Cette disparition de la figure rappelle le travail de Kandinsky et ses toiles
abstraites, où il fait la distinction entre l'espace apparent et l'espace réel,
espace propre au tableau et espace renaissant. Par un rapport différent du réel
et de l'image, le monde du rêve est abordé grâce à ce traitement du paysage. Le
travail de la couleur est important tout au long de la vidéo, puisque ses
dernières deviennent saturées et surchargées, en décalage totale avec la vision
du spectateur dans un monde réel. De plus, l'artiste joue sur un système
d'accélération et de ralenti, de répétitions et de marche arrière dans le
traitement de l'image. Une différence est alors créée entre les scènes
extérieures ( vue de la fenêtre sur le paysage, accélération comme celle du
train ) et les scènes intérieures ( ralenti sur les actions de la femme et de
l'homme ), confrontant ainsi un espace réel ( celui du train ) et un monde
imaginaire ( celui du rêve ). Le traitement de l'image par rapport au son reste
le plus visible dans son oeuvre. Sa façon de décortiquer, d'organise l'image
rappelle celle du son, où les deux communiquent, fusionnent, s'entrecroisent,
pour que l'un produise l'autre et inversement. Un exemple fonctionnant sur le
même principe est l'oeuvre de Nam June Paik en collaboration avec Charlotte
Moorman, TV Bra for living sculpture, 1969, où les actions de Paik
dépendent de la musique jouée par Moorman. Les gestes sont indissociables de la
musique.
Cet ambiance
onirique emportant le spectateur va amener à des interventions concernant le
temps et le mouvement de l'image. La vitesse devient un véritable médium, qui
sert la vidéo. Les accélérations font du paysage une seule et même liquidité,
alors que les ralentis permettent de poser le temps du rêve, le temps qui passe
pendant le rêve de la femme. D'ailleurs, l'homme est traité de façon à ce qu'il
ne forme qu'une silhouette propre à l'incompréhension d'un rêve. On ne sait pas
si les deux personnages se rencontrent ou non, s'il ne s'agit que d'un rêve.
Seulement, à l'apparition de l'homme succède une émergence de sons du monde
réel (voix, rires ). La coupe nette à la fin de la vidéo ne nous avance pas
plus, pour montrer que ce n'est pas le récit qui importe pour l'artiste mais le
temps qui vient de passer. Ce travail sur différentes temporalités rappelle
celui de On Kawara et ses Date Paintings, monochromes qui, depuis 1966,
ont leur date de réalisation peinte dessus. Ceci montre que le temps continue
de se dérouler et que seul l'artiste connait la trajectoire temporelle de ses
toiles.
Avec ce
travail du rêve par la vitesse, celui du mouvement lui apporte aussi un sens.
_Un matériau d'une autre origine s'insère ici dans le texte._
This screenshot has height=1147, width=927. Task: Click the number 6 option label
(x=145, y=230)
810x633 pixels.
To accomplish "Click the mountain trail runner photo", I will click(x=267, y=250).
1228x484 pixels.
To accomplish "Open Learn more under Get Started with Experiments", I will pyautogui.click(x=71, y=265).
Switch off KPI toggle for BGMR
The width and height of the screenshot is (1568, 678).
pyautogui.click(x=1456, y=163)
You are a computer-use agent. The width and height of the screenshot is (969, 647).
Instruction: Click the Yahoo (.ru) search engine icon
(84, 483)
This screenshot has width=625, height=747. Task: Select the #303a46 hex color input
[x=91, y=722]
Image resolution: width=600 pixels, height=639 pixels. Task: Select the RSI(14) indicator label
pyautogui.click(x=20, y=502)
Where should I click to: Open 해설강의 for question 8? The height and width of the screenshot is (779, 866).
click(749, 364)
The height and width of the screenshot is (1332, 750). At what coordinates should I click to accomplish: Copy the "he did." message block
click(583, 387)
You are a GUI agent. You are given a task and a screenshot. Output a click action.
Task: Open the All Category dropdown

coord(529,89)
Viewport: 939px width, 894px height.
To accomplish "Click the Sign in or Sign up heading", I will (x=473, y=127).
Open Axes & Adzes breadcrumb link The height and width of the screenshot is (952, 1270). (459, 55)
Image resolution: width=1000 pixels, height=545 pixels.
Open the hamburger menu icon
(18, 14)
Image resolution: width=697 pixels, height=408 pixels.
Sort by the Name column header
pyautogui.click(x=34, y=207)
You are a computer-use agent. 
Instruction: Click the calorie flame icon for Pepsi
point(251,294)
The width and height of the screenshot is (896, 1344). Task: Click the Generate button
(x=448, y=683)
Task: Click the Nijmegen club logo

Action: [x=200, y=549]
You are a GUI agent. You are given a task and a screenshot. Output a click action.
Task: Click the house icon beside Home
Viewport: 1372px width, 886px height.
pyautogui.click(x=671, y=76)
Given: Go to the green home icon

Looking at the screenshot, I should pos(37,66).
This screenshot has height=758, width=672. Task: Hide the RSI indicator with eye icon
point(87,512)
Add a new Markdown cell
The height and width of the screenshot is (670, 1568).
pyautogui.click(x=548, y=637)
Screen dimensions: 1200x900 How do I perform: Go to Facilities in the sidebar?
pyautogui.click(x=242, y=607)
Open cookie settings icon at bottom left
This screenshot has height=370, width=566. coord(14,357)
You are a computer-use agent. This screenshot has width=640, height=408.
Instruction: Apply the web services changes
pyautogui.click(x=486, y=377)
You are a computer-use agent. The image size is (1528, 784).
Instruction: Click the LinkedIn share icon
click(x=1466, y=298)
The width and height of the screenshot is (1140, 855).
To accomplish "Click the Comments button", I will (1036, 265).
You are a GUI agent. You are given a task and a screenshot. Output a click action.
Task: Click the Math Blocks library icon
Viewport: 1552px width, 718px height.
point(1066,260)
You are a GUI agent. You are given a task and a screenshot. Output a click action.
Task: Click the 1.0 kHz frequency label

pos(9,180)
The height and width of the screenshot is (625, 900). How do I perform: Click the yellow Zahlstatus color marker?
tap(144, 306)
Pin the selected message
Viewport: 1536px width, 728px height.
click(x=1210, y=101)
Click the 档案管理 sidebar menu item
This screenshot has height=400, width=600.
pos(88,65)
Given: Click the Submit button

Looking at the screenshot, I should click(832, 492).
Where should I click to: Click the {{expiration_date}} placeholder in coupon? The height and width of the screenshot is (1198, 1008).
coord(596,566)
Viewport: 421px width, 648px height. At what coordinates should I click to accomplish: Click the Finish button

Le défilement du paysage du début de la vidéo, qui continue tout au long, se
transforme petit à petit en un ensemble de lignes et de courbes, rythmé par le
train, malléable comme de la matière, proche du rêve. De plus, la musique et
les sons structurent le récit, avec des particularités pour les différents
plans, qui finissent par s'entremêler et déborder pour lier les images.
L'artiste ajoute à cela un jeu entre intérieur et extérieur, exposant un
paysage déferlant par la vitesse et un intérieur de train où tout tourne au ralenti,
qui des fois se parlent autrement que par la musique ( reflet du soleil à
l'intérieur ). La fin de la vidéo apporte des éléments du monde réel au temps
du rêve de la femme, où l'image sursaute. On retourne progressivement vers le
sol, les rails du train ( en écho avec la vue du ciel au début = rêverie ),
montrant qu'il existe bien un lien entre le passage/mouvement du train et le
passage du temps. Fernand Léger, dans son Ballet Mécanique, 1924, joue
sur cette image-mouvement où les formes et les couleurs donnent du mouvement
aux objets.
Rien n'est dû
au hasard dans son oeuvre. Tout est coordonné pour montrer le passage du temps,
à travers le rêve de la femme, laissant la possibilité au spectateur de la
rencontre entre les personnages et du rêve.